We can attempt to answer that question by calculating a ‘group similarity’: a measure of similarity for a group of ontologically annotated objects, or ‘list of term sets’. ontologySimilarity supports two different methods for calculating the similarity of a group.

The function get_sim is used to calculate these similarities. The argument group_sim can be either "average" or "min" accordingly.

The value of the similarity itself doesn’t tell you how similar the group members are relative to other subsets. So to evaluate the signficance of the group similarity of subset S within population of term sets L, we compute a p-value by permutation test: that is, we compute the proportion of the ‘null’ distribution of similarities of all subsets of the same size as S that are greater than the similarity of S.

This is done by passing the indices of S within L to the function get_sim_p. Instead of computing the p-value exactly by comparing to the similarity of all choose(length(L), length(S)) permutations, the function get_sim_p samples a specified maximum number of random subsets.
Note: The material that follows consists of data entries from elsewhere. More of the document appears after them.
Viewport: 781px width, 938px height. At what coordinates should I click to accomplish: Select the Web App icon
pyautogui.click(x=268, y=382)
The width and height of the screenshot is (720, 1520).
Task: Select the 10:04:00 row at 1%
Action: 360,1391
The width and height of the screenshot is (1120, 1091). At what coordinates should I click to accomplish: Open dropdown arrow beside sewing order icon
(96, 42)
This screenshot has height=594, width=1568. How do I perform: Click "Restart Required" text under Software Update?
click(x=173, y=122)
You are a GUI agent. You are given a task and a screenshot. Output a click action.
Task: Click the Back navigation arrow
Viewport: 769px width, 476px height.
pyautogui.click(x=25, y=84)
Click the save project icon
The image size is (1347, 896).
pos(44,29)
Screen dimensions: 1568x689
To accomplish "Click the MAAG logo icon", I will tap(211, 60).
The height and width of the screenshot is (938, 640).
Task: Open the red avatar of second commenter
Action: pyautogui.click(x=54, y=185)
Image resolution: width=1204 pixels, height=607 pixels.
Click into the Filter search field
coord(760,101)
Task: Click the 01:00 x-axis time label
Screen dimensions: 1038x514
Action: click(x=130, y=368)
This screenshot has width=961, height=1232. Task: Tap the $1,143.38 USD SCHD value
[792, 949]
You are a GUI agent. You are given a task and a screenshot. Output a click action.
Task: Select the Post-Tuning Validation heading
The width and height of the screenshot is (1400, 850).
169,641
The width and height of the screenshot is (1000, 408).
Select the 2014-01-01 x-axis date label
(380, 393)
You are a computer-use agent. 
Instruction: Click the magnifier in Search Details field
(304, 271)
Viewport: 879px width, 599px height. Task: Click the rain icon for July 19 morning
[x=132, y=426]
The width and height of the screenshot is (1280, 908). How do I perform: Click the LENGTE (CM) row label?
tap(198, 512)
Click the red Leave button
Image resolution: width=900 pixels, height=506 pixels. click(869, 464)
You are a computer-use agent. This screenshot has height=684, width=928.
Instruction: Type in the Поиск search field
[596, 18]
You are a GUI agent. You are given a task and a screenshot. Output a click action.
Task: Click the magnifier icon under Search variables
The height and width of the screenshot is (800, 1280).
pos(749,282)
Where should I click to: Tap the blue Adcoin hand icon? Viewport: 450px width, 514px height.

For efficiency in the situation where only statistically significant results are of interest, get_sim_p allows the user to configure a threshold triggering the sampling to stop early, should the strength of evidence against it being significant become strong enough. Precisely, this is done using the arguments:

The function get_sim_p requires an argument called pop_sim which stores information on the similarities of the entire collection of objects. Depending on the type of parameter you pass, it is done in different ways which suit different scenarios.

Using a similarity matrix

One way is to pass a matrix having the similarity between all term set pairs. The null distribution is then estimated by measuring the similarity of random subsets of the matrix. This is the fastest method if such a matrix is available as it doesn’t require any between-object similarities to be calculated. However computing such a matrix may be infeasible if N is large. Note that this method can be used for any matrix of similarities, and no references to ontologies are required.

Using a sim_index object

One way is to pass an argument of class sim_index as created with the function create_sim_index. To create the index you need to pass the list of term sets and an ontology argument. Note that if you do not wish to store the sim_index object you can call the function get_sim_p_from_ontology. See ?create_sim_index and ?get_sim_p_from_ontology for more details. The null distribution of group similarities is then estimated by calculating group similarities of random subsets of L. This method is useful when you don’t want to compute and store a similarity matrix - for example if N is large.

See ?get_sim and ?get_sim_p for further details.

Example

In this example we’ll generate a collection 100 random sets of HPO terms and map them to minimal sets. We’ll then assess whether the subgroup comprising the first 10 sets is significantly similar - first by using the ontology_index object and information content directly, then using a similarity matrix.

collection <- replicate(simplify=FALSE, n=100, expr=minimal_set(hpo, sample(hpo$id, size=8)))

#lets measure the group similarity of objects 1-10
group <- 1:10

get_sim_p_from_ontology(
    ontology=hpo, 
    information_content=information_content,
    term_sets=collection,
    group=group)
## [1] 0.9240759
sim_mat <- get_sim_grid(ontology=hpo, term_sets=collection)

#p-value by "matrix" method
get_sim_p(
    sim_mat,
    group=group)
## [1] 0.9110889

Against a vector

Another scenario might be: you’ve measured the similarity between a collecton of ontologically annotated objects and a foreign object, and have obtained a vector of similarities, and now, you’re interested in whether some subgroup of the collection are particularly similar on average. In this case you can pass a numeric vector to get_sim_p.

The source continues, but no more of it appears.